Sat, May 06, 2000 - Page 8 News List

What Taipei needs is a 'repo' man

By Ho Jung-hsing

This is a time when outsourcing original equipment manufacturing (OEM) and and original design manufacturing (ODM) is becoming popular, with various companies designing and producing parts and even entire products for major global brands. This is also a time when creditors can hire private repossession or "repo" companies to help seek repayment. Then why shouldn't the government have its own repo company to help retrieve the backlog of administrative fines meted out to members of the public?

To be frank, all previous mayors of Taipei City deserve a spanking when it comes to getting citizens to pay their fines. The city's revenues would not have fallen to the current level has the previous mayors not turned a blind eye to the issue and allowed citizens to act in contempt of the government. Also, it would not have been so difficult for Taipei Mayor Ma Ying-jeou (馬英九) to implement the major clean-up he is now trying to undertake.

Exactly how serious is the "debt evasion" issue among Taipei citizens? According to a rough estimate by Ma's administration, the city government is a creditor to 40 percent of Taipei's citizens. In the fines for traffic violations alone, each of the top 100 debtors owe the city an average NT$400,000.

There are many reasons why citizens owe the city government money. The top reasons include tax evasion and the illegal dumping of garbage and rubble. While some people deliberately delay payment to "try their luck," many habitual violators simply do not know how many tickets they have accumulated.
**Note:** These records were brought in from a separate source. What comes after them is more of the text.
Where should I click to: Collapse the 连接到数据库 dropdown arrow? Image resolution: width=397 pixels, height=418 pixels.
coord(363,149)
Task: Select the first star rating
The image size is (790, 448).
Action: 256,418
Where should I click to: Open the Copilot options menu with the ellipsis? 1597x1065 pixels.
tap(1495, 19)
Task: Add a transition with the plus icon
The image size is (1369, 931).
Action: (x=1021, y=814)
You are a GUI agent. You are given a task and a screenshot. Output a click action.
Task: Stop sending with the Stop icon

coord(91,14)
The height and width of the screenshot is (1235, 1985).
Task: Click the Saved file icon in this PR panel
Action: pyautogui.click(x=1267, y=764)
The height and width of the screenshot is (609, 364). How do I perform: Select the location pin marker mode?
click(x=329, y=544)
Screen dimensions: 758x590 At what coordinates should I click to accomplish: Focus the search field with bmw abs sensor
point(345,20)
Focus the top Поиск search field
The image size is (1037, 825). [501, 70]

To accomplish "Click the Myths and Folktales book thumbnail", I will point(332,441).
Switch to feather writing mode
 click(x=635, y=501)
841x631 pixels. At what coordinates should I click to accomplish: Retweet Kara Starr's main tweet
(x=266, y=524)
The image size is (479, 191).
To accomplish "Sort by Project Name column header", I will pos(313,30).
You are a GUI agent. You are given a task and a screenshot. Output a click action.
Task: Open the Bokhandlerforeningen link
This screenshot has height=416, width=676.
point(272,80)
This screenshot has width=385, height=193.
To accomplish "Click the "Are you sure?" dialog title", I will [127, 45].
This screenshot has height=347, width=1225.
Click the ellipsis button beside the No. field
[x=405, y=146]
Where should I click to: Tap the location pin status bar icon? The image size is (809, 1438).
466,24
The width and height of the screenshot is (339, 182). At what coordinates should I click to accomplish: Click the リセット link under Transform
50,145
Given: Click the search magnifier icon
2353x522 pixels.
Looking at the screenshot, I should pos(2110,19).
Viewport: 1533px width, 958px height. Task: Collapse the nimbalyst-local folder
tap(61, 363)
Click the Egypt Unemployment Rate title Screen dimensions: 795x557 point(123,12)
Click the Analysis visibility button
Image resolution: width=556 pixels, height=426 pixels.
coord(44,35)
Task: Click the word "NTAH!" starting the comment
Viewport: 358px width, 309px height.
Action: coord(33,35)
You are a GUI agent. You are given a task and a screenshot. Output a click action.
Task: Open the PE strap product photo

Inadequate regulations and lackluster enforcement have encouraged a hide-and-seek game between citizens and the government. After a while, some citizens learn how to hide in grey areas and laugh at the government.

Ma plans to set up regulations for the implementation and management of the penalties, which will include confiscation of motor vehicles and barring individuals from leaving the country, to force violators to pay their fines, and to guarantee the rights of law-abiding citizens. If it can avoid violating human rights, the will and establishment of an "official repo company" would certainly be conducive to rebuilding a good public image for government authority.

Ho Jung-hsing is chief of the city desk at the Liberty Times.